Nähmaschinen
Pfaff: Insolvenzverfahren eröffnet

Eine Industrie-Ikone steht vor ihrem Ende: Das Amtsgericht Kaiserslautern hat das Insolvenzverfahren bei Nähmaschinen-Hersteller Pfaff eröffnet. Damit hat die "Verwertungsphase" begonnen.

HB KAISERSLAUTERN. Das Amtsgericht Kaiserslautern hat das Insolvenzverfahren über den Industrienähmaschinen-Hersteller Pfaff eröffnet. Einen entsprechenden Bericht des Südwestrundfunks (SWR) bestätigte Insolvenzrichter Jochen Waltenberger am Freitag. Zum Insolvenzverwalter wurde der Kaiserslauterer Rechtsanwalt Paul Wieschemann ernannt. Er war bereits vorläufiger Insolvenzverwalter gewesen. Nach seinen Angaben werden Verhandlungen „mit vier potenziellen strategischen Investoren“ geführt. „Die Gespräche werden ab kommender Woche fortgesetzt“, teilte er am Freitag mit.

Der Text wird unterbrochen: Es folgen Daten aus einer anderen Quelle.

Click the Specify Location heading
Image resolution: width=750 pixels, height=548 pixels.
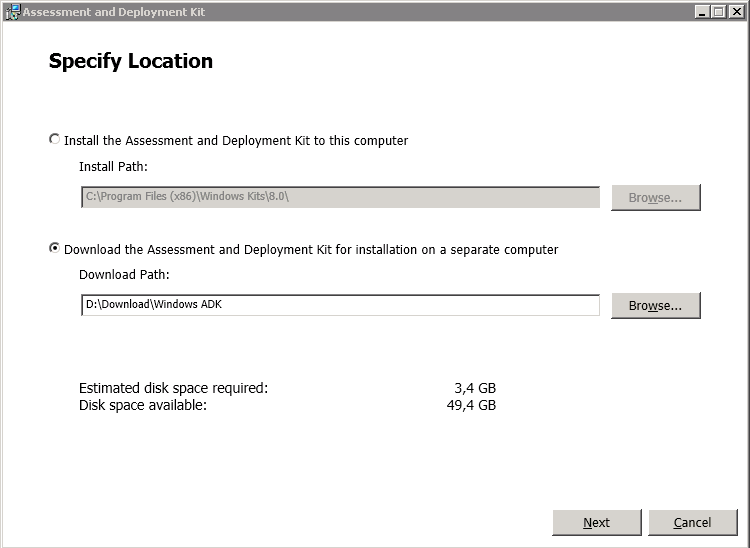point(131,61)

Der Geschäftsbetrieb der Pfaff Industrie Maschinen AG wird nach Angaben des Insolvenzverwalters bis auf weiteres fortgeführt. Wieschemann wies allerdings darauf hin, dass „aufgrund der aktuellen Marktsituation“ für den Januar Kurzarbeit angemeldet wurde. Sie gilt für alle 400 Beschäftigten. Ohne diese Maßnahme hätten bereits Arbeitskräfte entlassen werden müssen, sagte Insolvenzrichter Waltenberger. Das auf den Bau von Industrienähmaschinen und Schweißmaschinen spezialisierte Traditionsunternehmen hatte im September Insolvenzantrag gestellt, weil ihm das Geld ausgegangen war.

Mit der Eröffnung des Insolvenzverfahrens beginnt die „Verwertungsphase“, in der es um einen möglichen Verkauf des Unternehmens und die Anmeldung von Forderungen gegenüber dem Insolvenzverwalter geht. Ein Termin für eine erste Gläubigerversammlung stehe noch nicht fest, sagte der Insolvenzrichter.